Notes on the Surgery of the War in Crimea
- Exterior view of Scottish edition 1858
- Author: G.H.B. MacLeod
- Language: English
- Release number: 1st in series
- Genre: Medical textbook
- Set in: Crimean War
- Publisher: J.B. Lippincot (Scotland)
- Publication date: May 1858
- Publication place: Scotland
- Pages: 493

= Notes on the Surgery of the War in Crimea =

Scottish medical textbook

Notes on the Surgery of the War in Crimea is a well received medical textbook written by Scottish physician George Husband Baird MacLeod that was a culmination of his experiences during the Crimean War. An American edition was published by the same company in 1862. The work provides a detailed description and treatment of the types of gunshot wounds that occurred during the Crimean War.

==Description==
The first chapter of the book covers the medical topography of the Crimea and the second covers the drainage, water supply and sanitary conditions in the camp where Macleod was stationed. The next chapter is an account of the Bulgarian campaign and its effects on the health of the British Army. The next chapter, Chapter IV, highlights the differences between surgery in civilian life as compared to army life. Chapter V is the beginning of the descriptions on the types of gunshot wounds suffered by the British Army soldier and their treatment. Chapter VI describes the use of chloroform in the Crimea, the treatment of haemorrhage caused by the gunshot and the diseases that occurred following gunshot that included Tetanus, Gangrene, Erysipelas as well as Frostbite. More than 20,000 soldiers were administered chloroform before treatment of gunshot wound.

==Surgical record==
The latter contents of the book provide a series of chapters that constitute a surgical record of different gunshot wound types, categorised across the body, on soldiers that Macleod operated on. These soldiers, often young but tall and fast growing were shot at a prodigious rate. Another fact that accounted for the wounds, was the large rifle bullets used by each side. On the British side, the Enfield rifle fired bullets weighing 1 ounze and two scruples (30.94 grammes) while the Russian rifle fired bullets weighing 1 ounze and 6 drachms (51.67 grammes). The impact of such large bullets invariably led to complete destruction of the bone, termed "Comminution" (meaning particulation) that would result in an amputation.

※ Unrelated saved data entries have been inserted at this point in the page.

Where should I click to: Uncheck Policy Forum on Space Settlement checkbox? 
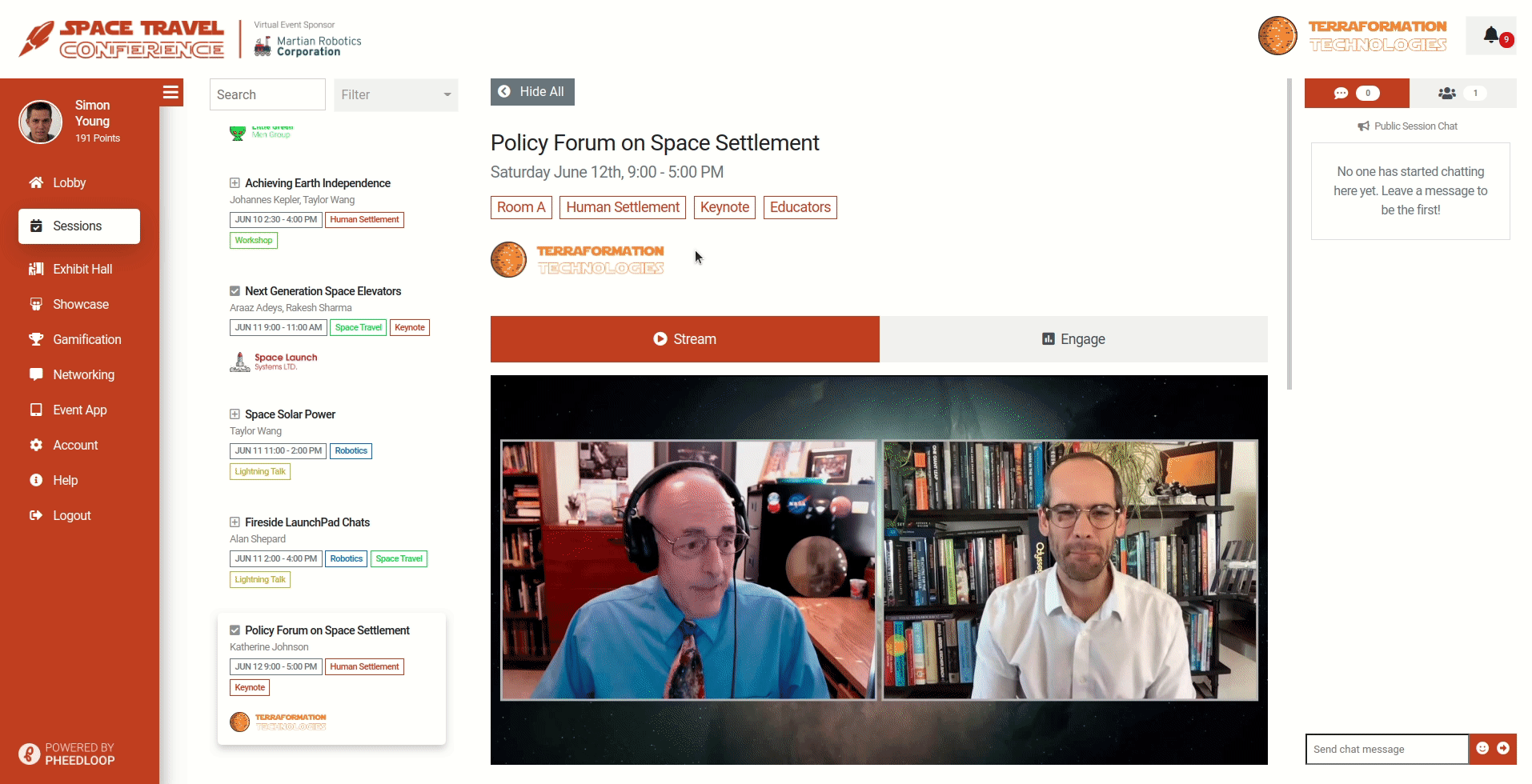point(235,630)
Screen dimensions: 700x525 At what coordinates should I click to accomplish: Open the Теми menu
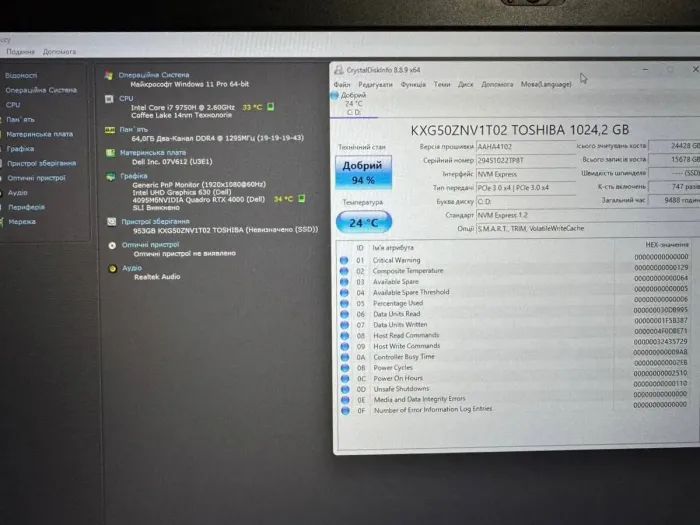[x=442, y=85]
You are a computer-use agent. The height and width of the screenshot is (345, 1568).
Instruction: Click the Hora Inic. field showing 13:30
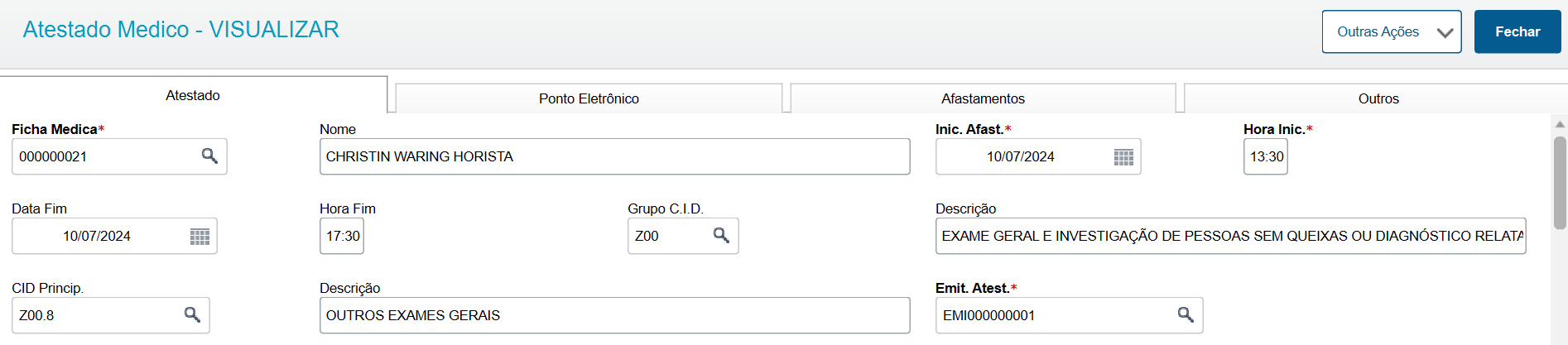tap(1265, 156)
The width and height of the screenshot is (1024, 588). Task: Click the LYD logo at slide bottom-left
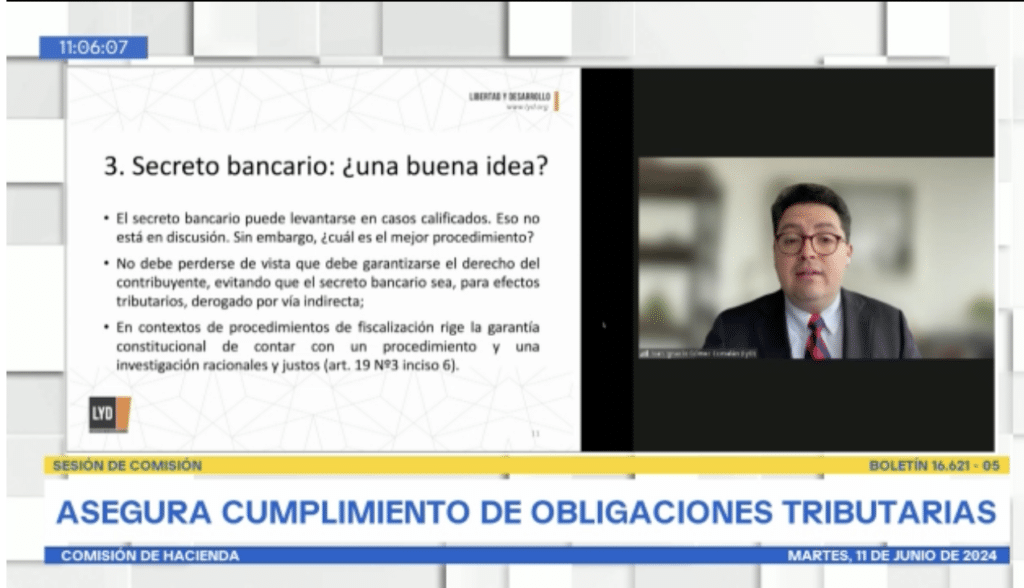[x=110, y=413]
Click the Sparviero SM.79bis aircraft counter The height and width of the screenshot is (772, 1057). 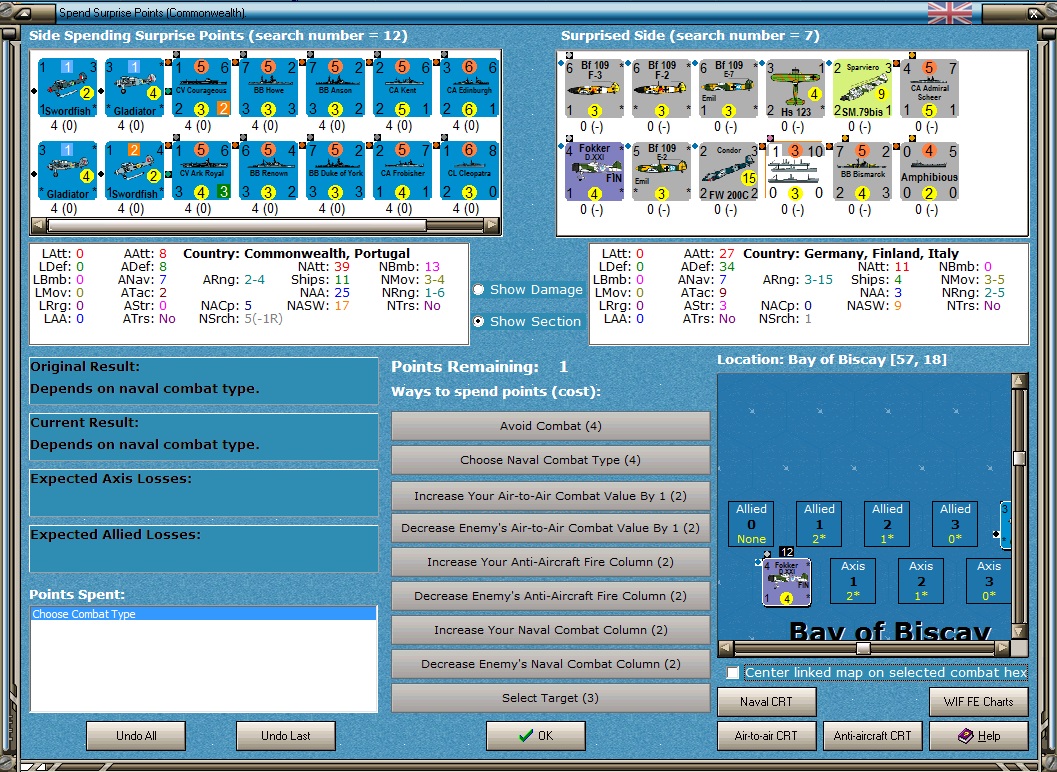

The remainder of the work is occupied by six chapters on injuries of the head, wounds of the face and chest, gunshot wounds of the abdomen and bladder, compound fracture of the extremities, gunshot wounds of joints, and amputations.

In the chapter on amputations, the evidence was clear that primary amputation, the removal of the limb within 48 hours was more effective at saving the soldiers life, than secondary amputation, which was removing the limb after the 48 hour period.